It seems somehow fitting that on 17 August, when much of Europe is en vacances, is the day that the EU Succession Regulation comes into force. After all, many of those who will benefit are those who, on a warm summer's evening over a glass of prosecco, decided to buy a bolt hole abroad, or indeed move to the sun for good.
Of course, in an increasingly global world, there are many other reasons that people live and work outside of the country of their nationality, and it is the increasingly international nature of people's lives that has made the creation of the European Succession Regulation (otherwise known as Brussels IV) necessary.
The different succession regimes around the European Union have long caused difficulties in an age when cross-border living, and thus cross-border estates, are an increasingly common phenomenon. Until now each EU Member State has applied its own rules to international matters, often creating complicated situations and confusion over which county's law should apply.
The Succession Regulation is meant to simplify matters. Whether it will do so, of course, remains to be seen. It provides that, where EU citizens have assets in two or more countries a single law of succession will apply to their estate on death. The general principle is that the law applicable to their succession as a whole should be the law of the state in which the deceased was habitually resident at the time of death.
However, those who do not wish the law of their habitual residence to apply may make a choice that the law of theuir nationality will apply to their estate on death. So, for a German habitually resident in Spain, Spanish law would apply to the estate on death unless the testator made an election in his Will that German law should apply.
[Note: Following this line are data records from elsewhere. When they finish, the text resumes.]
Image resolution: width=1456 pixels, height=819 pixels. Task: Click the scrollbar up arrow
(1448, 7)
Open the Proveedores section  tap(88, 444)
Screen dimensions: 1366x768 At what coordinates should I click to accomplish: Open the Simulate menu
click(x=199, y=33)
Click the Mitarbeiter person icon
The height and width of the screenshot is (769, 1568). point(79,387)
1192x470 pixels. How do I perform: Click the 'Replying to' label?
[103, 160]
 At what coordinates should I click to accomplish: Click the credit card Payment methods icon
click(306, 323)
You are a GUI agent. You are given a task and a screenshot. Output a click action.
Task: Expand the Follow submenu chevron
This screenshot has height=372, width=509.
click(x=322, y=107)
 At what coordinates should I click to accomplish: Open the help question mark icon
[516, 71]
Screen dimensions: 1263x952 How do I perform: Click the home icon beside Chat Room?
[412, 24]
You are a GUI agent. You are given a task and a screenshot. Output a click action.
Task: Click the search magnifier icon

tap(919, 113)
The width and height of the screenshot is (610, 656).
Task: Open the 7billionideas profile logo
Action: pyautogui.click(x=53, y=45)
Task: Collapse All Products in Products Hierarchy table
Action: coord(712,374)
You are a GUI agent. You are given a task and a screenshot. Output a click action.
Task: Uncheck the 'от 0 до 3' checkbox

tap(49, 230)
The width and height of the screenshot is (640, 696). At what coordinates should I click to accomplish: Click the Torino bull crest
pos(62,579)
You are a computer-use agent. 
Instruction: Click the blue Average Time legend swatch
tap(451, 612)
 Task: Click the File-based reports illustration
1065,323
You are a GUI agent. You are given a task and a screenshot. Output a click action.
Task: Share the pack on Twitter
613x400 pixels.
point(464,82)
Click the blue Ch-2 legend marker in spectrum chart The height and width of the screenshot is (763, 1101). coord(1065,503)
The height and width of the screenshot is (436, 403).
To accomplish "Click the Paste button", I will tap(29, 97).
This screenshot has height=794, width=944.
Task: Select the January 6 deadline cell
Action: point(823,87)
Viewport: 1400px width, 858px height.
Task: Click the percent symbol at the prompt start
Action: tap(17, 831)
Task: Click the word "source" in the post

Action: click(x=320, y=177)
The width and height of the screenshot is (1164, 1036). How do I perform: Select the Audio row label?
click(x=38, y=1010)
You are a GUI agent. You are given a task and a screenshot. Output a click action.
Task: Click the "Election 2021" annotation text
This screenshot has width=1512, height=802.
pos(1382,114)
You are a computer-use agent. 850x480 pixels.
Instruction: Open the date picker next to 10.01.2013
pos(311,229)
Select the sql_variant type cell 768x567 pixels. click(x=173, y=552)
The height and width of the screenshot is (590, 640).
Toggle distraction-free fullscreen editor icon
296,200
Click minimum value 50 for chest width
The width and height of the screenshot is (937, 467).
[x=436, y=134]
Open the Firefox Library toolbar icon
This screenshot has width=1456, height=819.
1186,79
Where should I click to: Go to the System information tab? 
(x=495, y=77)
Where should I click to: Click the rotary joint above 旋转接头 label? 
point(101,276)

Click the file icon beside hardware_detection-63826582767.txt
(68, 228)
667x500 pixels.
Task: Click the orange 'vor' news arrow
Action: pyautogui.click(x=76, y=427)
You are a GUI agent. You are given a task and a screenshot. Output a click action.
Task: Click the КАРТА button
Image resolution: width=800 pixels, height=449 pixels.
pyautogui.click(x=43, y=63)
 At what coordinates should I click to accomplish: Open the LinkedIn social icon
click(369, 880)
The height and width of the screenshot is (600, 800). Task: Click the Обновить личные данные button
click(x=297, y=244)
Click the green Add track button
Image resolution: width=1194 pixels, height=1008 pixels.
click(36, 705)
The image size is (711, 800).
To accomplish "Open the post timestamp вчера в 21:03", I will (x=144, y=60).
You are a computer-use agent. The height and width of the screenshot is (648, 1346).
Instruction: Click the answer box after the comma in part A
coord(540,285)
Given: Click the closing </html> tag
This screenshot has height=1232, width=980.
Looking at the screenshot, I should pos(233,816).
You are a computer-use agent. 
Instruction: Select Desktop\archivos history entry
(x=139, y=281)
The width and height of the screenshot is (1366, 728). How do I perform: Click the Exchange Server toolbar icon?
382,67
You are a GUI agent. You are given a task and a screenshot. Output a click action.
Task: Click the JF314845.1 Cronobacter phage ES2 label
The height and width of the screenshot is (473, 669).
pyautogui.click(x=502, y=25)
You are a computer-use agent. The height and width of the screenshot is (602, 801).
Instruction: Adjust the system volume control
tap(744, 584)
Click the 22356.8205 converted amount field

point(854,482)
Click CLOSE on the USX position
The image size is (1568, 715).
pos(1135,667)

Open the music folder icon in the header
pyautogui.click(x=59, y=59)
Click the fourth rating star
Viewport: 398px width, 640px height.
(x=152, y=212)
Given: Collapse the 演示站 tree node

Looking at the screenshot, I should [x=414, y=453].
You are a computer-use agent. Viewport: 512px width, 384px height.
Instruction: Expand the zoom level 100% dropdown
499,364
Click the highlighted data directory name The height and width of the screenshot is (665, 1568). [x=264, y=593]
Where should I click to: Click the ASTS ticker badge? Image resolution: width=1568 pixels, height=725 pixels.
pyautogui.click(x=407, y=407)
The UK, together with Ireland and Denmark, has opted out of the Succession Regulation. However, Britons with close connections to other EU states will still be affected. For example, a Briton who is habitually resident in France will be able to choose that the law of the part of the UK with which they are most closely associated - for example, England and Wales - applied to their whole estate on death. This will avoid forced heirship, and therefore potentially be of benefit to those who take advantage of it. However, they will need to ensure that they make a Will stating their choice of law.
A Briton who merely owns a holiday home in France but who is habitually resident in the UK should also be able to elect for English (or Scottish or Northern Irish) law to apply to that property on death. Again, the individual's Will must make the choice of law clear.
The situation for other EU nationals resident in the UK is more complicated. For example, if a German national habitually resident in London and wishes English law to apply to his death estate, the English courts are not obliged to comply. However, under Brussels IV, if the German is non-resident, the normal situation would be that German law would not apply to the estate on death. How the courts will deal with such cases in practice remains to be seen.
Whilst the consequences of the Succession Regulation will take some time to become clear, it is certainly advisable for anyone with links to another European jurisdiction to take time now to review their Wills.